As a reseller and a systems integrator, DMI is focused on partnering with companies and developing strategies that help it create a holistic approach to MaaS, he said.

"Previously in the market, there used to be a bunch of different competitors walking around, and if you went to a managed services provider for mobility they provided help desk and provisioning and kitting and procurement of mobile devices," Oreb said. "However, these mobile service providers had to do repairs somewhere else and they had to find recyclers somewhere else."

Oreb added that customers would be better off finding a provider that can offer a holistic MaaS program that offers multiple services, but there aren't that many companies that can offer a variety of services to create a full, one-vendor outsourced program.

"Companies are starting to see that shift," Oreb said. "Right now, companies are having to process multiple different invoices to manage their mobility, and they want to reduce that to processing two invoices -- their carrier's invoice and their mobile service provider.
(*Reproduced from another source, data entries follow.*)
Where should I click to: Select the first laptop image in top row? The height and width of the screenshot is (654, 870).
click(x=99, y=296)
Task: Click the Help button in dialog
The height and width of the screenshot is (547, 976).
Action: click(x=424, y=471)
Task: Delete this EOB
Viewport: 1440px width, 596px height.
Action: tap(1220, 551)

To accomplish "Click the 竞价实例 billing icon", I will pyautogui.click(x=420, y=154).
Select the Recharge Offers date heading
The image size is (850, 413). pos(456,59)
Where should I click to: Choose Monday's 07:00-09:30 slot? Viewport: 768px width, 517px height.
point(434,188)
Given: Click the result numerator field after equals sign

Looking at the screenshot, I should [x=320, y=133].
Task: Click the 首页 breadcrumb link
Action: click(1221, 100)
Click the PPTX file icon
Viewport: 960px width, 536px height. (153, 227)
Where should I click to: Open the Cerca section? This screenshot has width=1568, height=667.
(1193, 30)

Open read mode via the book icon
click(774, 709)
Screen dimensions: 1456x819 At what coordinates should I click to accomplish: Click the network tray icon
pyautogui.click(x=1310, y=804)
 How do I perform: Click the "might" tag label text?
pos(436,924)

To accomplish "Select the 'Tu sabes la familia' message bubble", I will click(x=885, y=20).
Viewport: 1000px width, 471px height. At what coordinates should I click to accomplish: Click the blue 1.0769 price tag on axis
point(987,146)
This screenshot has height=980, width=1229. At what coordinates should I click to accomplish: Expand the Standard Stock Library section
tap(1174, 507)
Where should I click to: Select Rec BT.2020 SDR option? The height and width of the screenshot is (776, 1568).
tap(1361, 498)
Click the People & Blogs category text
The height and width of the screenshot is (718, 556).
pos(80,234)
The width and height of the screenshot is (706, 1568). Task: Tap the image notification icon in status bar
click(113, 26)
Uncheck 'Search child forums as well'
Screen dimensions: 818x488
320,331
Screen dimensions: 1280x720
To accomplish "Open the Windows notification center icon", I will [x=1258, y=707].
That's the benefit I see in the market," he noted.

Insight: Complex use cases call for sophisticated services

Insight Enterprises Inc., an IT solutions provider based in Tempe, Ariz., recently launched a MaaS solution for its customers, Insight Managed Mobility. Evan Tomlin, the company's director of mobility and end-user compute, said while the MaaS market has grown, it has not kept up with the macro trends of mobile device consumption.

"As companies start to do more interesting things with mobile devices they'll have more complex use cases, their compute will become heavier and more complicated at the mobile endpoint and the need for these services really are going to expand exponentially," Tomlin said.

Tomlin added that the MaaS market in the last five to seven years has provided basic features like connecting users to their network resources, supporting email services and adding basic security measures. Today, customers such as those in retail or healthcare are demanding more. Companies and organizations in these market verticals will need an efficient, cost-effective MaaS program because their core use case is a shared device at a given location using proprietary applications on a device that serves a revenue-impacting need.

"We see several strains of evidence that suggests that sophistication is going to be growing; for example, endpoints are logically converging in the way you provision and deploy them and the way you manage them," Tomlin said. "If you want to succeed in the MMS market, you have to understand the convergence of the legacy endpoints and the complexity of customer use cases. When you understand these trends the value of deploying an MMS strategy becomes more intriguing in the mobile ecosystem. We believe the MMS market as a whole is really set for some exponential growth."